#### Material provided:
□ □ □ □ □ □ □

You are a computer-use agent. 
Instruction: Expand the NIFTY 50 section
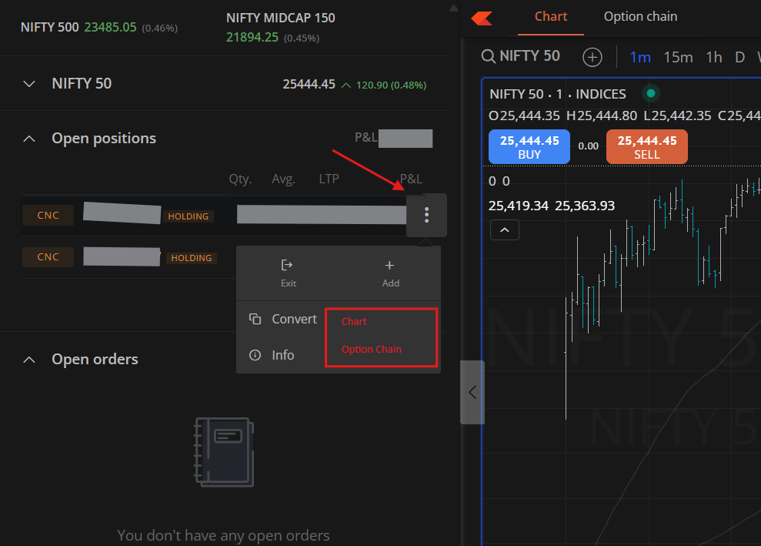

□ □ □ □ □ □ □

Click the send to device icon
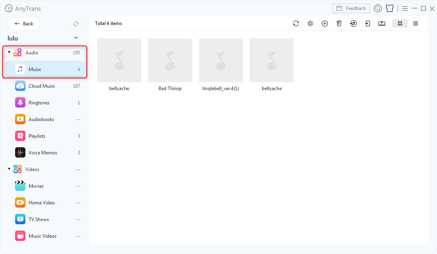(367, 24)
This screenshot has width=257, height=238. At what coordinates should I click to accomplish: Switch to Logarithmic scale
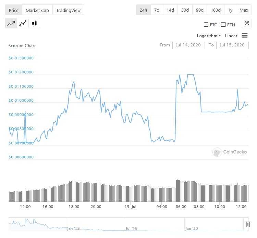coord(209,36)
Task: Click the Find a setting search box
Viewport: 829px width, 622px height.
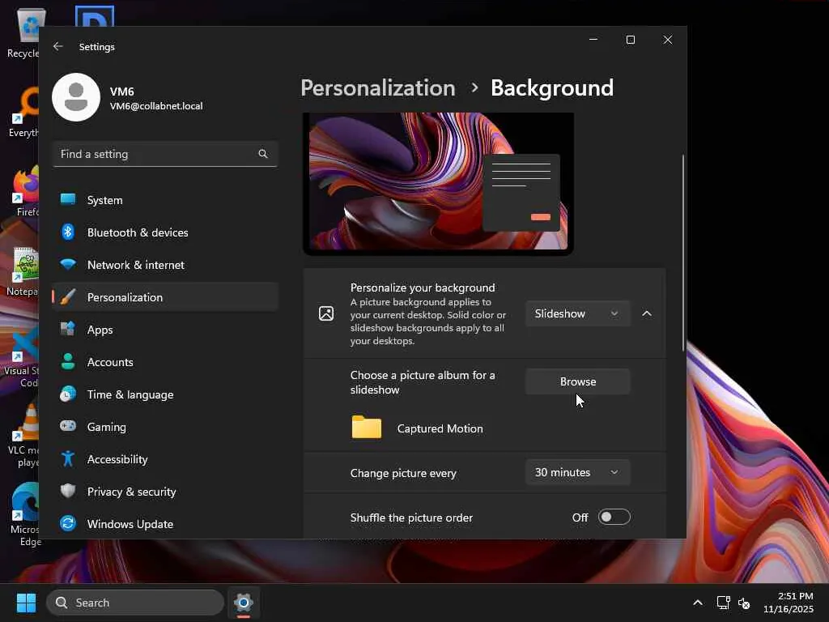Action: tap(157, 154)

□ □ □ □ □ □ □

#### Aim of the exercise:
Taking the entries above, restate exactly those lines that fall between the line with "You are a computer-use agent." and the line with "Instruction: Expand the NIFTY 50 section", keeping both of those lines too.

#### Answer to the exercise:
You are a computer-use agent. 
Instruction: Expand the NIFTY 50 section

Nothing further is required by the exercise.